───── Exercise data

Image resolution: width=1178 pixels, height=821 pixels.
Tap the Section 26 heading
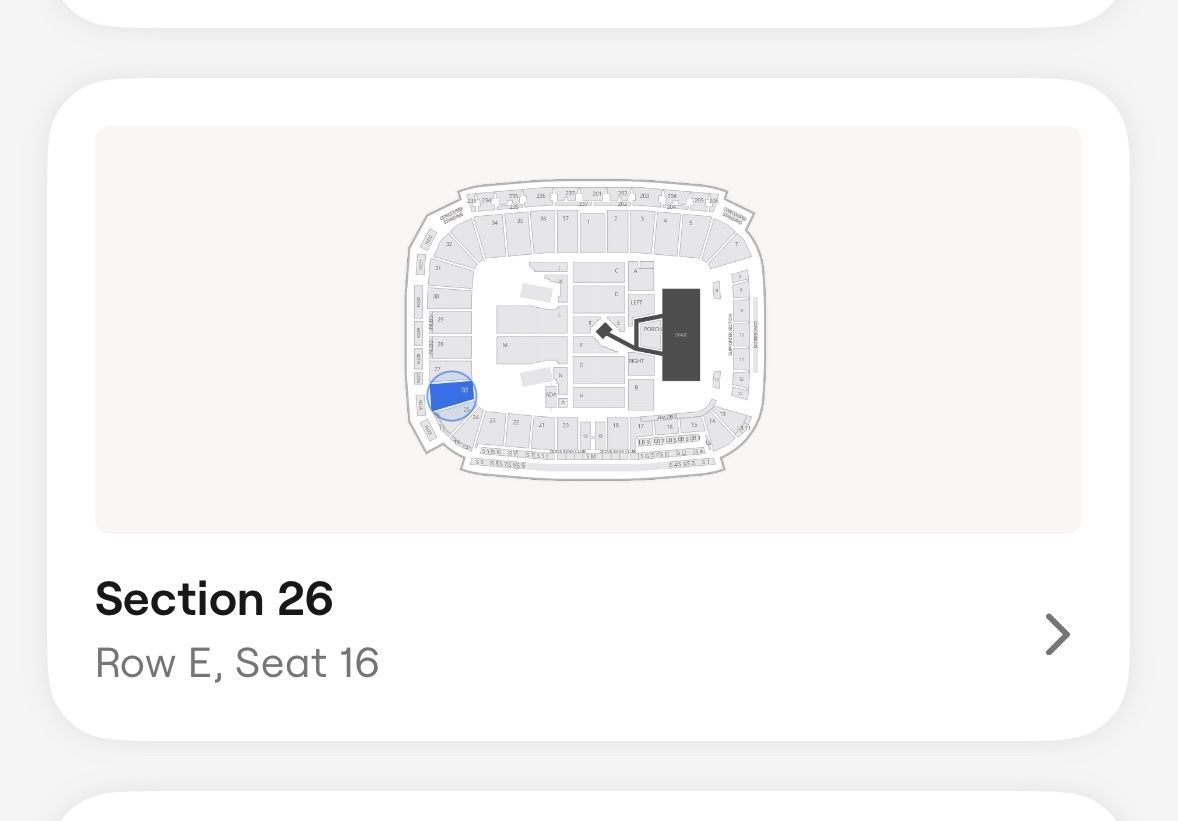pos(214,599)
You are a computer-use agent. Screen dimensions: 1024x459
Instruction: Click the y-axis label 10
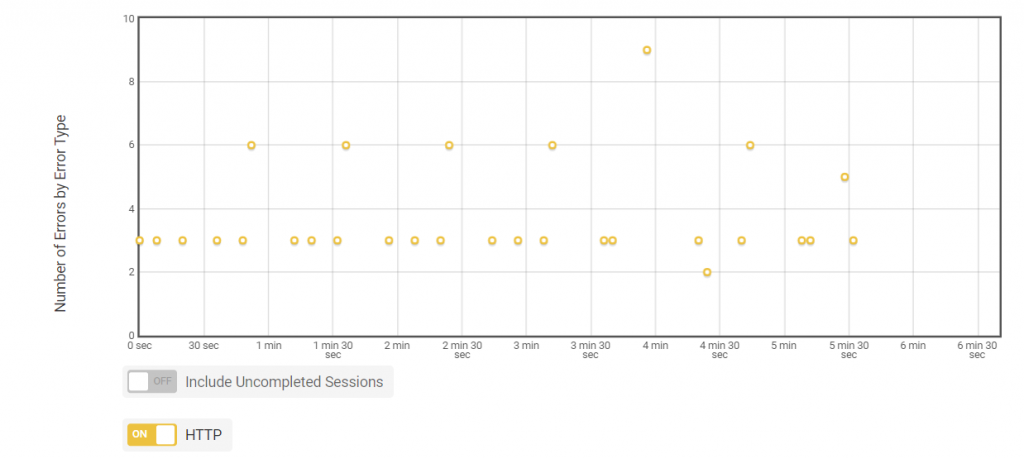[x=128, y=19]
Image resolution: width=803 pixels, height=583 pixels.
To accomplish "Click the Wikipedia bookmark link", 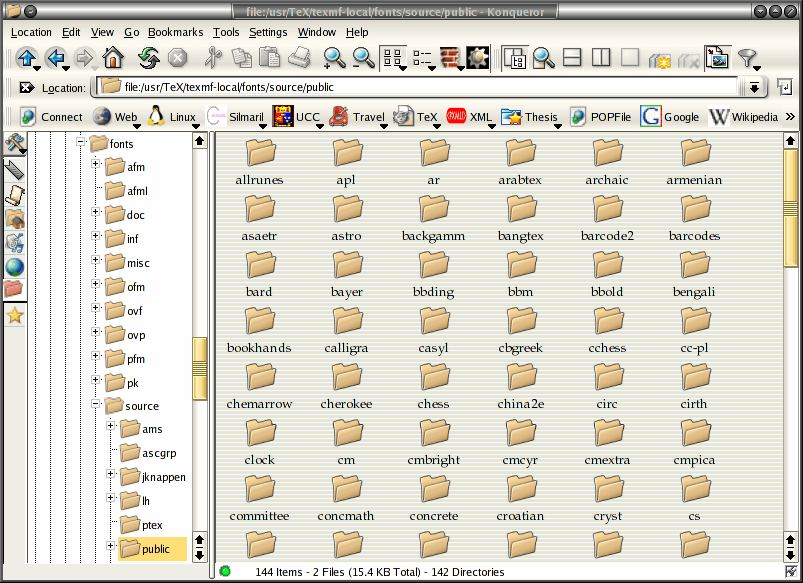I will [x=743, y=117].
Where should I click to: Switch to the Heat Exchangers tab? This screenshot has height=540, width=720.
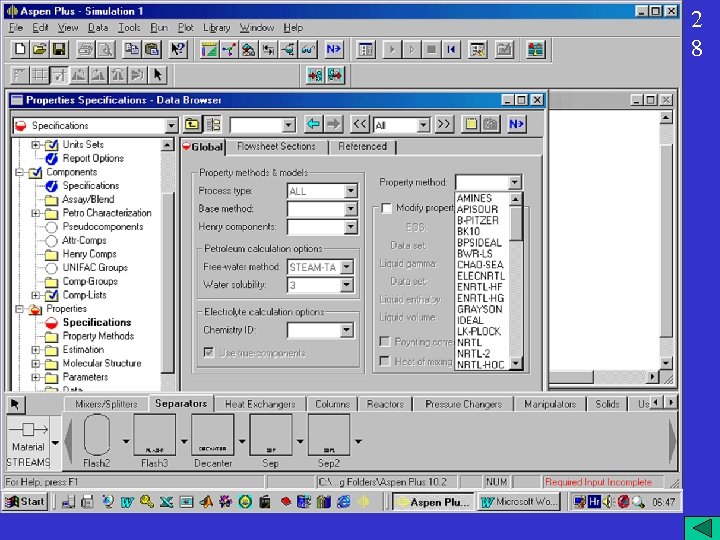tap(260, 404)
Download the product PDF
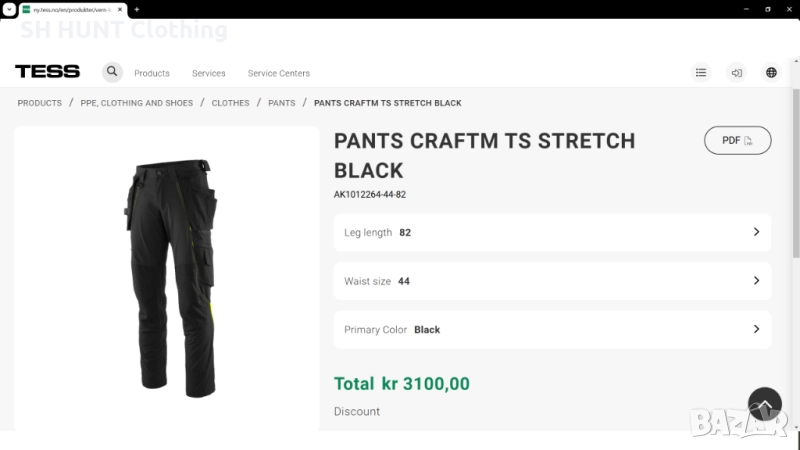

──────────

== Task prompt ==
Wherever the string "pixels" appears in the records, copy the whole line.

== Expected answer ==
Image resolution: width=1178 pixels, height=821 pixels.
Image resolution: width=803 pixels, height=583 pixels.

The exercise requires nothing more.